• **Data to use**:
···
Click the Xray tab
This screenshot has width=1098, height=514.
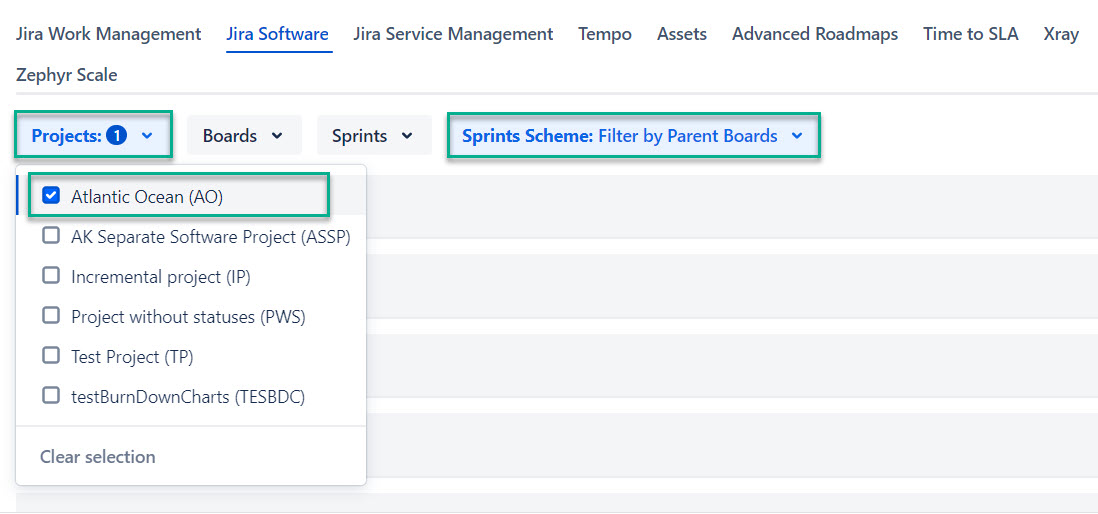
···
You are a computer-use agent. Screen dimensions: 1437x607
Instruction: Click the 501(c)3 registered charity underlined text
···
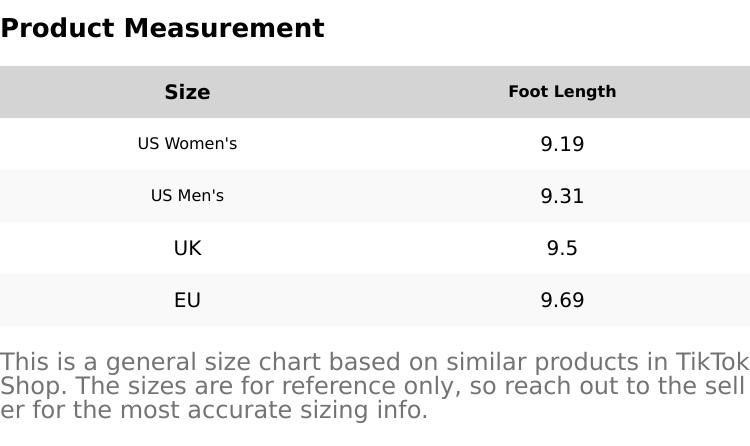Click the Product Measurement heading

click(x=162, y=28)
···
• **Brief**:
Transcribe the records, starting at the line that contains "Click the Product Measurement heading" and stopping after the line that contains "click(x=162, y=28)". Omit the pictures from your copy.

• **Solution to this task**:
Click the Product Measurement heading

click(x=162, y=28)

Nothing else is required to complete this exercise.